Korban diketahui bernama Sutrisno (71). Berdasarkan hasil penyelidikan awal, kebakaran diduga dipicu oleh aktivitas pembakaran sampah yang kemudian merembet ke bangunan berbahan kayu jati serta tumpukan jerami di sekitar rumah.
Peristiwa pertama kali diketahui oleh tetangga korban, Suwartini (36), yang terbangun setelah mendengar suara genting pecah disusul letupan dari arah belakang rumah. Saat keluar untuk memeriksa, ia melihat kobaran api telah membesar dan melahap rumah serta kandang milik Sutrisno.

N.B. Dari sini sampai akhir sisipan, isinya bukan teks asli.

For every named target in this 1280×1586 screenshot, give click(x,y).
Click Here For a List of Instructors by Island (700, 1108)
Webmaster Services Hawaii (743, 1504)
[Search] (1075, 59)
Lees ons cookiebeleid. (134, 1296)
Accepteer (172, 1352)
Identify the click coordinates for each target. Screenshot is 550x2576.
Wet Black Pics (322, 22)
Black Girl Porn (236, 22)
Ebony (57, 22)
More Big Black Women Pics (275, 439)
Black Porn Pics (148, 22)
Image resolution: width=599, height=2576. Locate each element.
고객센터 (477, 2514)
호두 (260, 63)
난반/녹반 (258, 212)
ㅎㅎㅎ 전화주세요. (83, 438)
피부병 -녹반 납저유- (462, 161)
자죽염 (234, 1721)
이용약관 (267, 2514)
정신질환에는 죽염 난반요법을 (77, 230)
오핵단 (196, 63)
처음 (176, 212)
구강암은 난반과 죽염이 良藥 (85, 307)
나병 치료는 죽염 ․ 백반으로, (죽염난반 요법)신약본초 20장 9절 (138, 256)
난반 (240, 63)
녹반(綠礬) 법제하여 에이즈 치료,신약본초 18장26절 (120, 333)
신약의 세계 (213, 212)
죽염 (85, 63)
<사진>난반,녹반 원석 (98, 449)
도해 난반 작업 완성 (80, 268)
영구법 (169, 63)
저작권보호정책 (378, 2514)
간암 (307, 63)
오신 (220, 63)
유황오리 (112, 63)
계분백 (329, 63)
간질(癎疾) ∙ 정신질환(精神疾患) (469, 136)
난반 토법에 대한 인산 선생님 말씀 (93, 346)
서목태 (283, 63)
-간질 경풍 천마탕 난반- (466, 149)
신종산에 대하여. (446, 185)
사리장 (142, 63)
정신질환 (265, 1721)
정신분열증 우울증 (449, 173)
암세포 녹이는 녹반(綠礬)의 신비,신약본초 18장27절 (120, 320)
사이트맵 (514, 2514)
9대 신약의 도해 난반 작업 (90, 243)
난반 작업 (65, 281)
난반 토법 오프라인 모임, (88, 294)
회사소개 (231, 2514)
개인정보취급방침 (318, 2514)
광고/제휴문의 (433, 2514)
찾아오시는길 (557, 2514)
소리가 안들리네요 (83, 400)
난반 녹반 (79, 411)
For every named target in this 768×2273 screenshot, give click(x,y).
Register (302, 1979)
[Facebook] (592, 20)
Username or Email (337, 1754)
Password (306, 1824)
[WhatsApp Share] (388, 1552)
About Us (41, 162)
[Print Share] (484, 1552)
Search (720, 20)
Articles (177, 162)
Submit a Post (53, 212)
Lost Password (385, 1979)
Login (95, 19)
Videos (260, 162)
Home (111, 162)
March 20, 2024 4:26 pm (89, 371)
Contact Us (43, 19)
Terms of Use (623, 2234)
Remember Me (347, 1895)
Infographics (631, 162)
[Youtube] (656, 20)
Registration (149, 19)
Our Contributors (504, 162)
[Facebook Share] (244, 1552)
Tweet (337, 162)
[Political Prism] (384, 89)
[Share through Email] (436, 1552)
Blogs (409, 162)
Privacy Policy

Suwartini kemudian berteriak meminta pertolongan. Warga sekitar yang mendengar teriakan tersebut langsung berdatangan dan bergotong royong memadamkan api menggunakan peralatan seadanya sembari menyelamatkan harta benda milik korban.
Dalam proses evakuasi, dua ekor sapi dan dua ekor kambing berhasil diselamatkan. Sejumlah barang berharga juga sempat dikeluarkan sebelum api semakin membesar.
Perangkat Desa Sembongin, Rosikin (61), segera menghubungi petugas pemadam kebakaran. Satu unit mobil pemadam dari Kecamatan Ngawen tiba lebih dahulu di lokasi. Karena api terus membesar, bantuan tambahan dua unit mobil pemadam dari Kabupaten Blora kemudian diterjunkan hingga kobaran api berhasil dipadamkan sepenuhnya.
Kapolres Blora AKBP Wawan Andi Susanto, S.H., S.I.K., M.H., melalui Kasi Humas AKP Midiyono, S.H., mengatakan personel Polsek Banjarejo langsung bergerak ke lokasi setelah menerima laporan dari perangkat Desa Sembongin.
“Kapolsek Banjarejo AKP Gembong Widow, S.H., bersama personel SPKT dan Unit Reskrim langsung melakukan pengecekan serta olah tempat kejadian perkara. Berkat respons cepat masyarakat dan petugas pemadam kebakaran, api berhasil dipadamkan sehingga tidak menimbulkan korban jiwa,” ujar AKP Midiyono.
Dari hasil olah tempat kejadian perkara (TKP), polisi mengamankan sisa kayu dan jerami yang terbakar sebagai barang bukti. Kasus tersebut juga telah dibuatkan laporan polisi di SPKT Polsek Banjarejo untuk kepentingan penyelidikan lebih lanjut.
AKP Midiyono mengingatkan masyarakat agar lebih berhati-hati saat membakar sampah, terutama pada musim kemarau yang disertai angin kencang.
“Api kecil dapat dengan cepat membesar dan merembet ke bangunan di sekitarnya. Jika terpaksa membakar sampah, lakukan di tempat yang aman, jauh dari rumah maupun kandang, sediakan air untuk antisipasi, dan jangan pernah meninggalkan api tanpa pengawasan,” pesannya.
Hingga Jumat pagi, kondisi di lokasi kebakaran telah kondusif. Warga bersama aparat dan perangkat desa bergotong royong membersihkan puing-puing bangunan sekaligus membantu meringankan beban korban akibat musibah tersebut.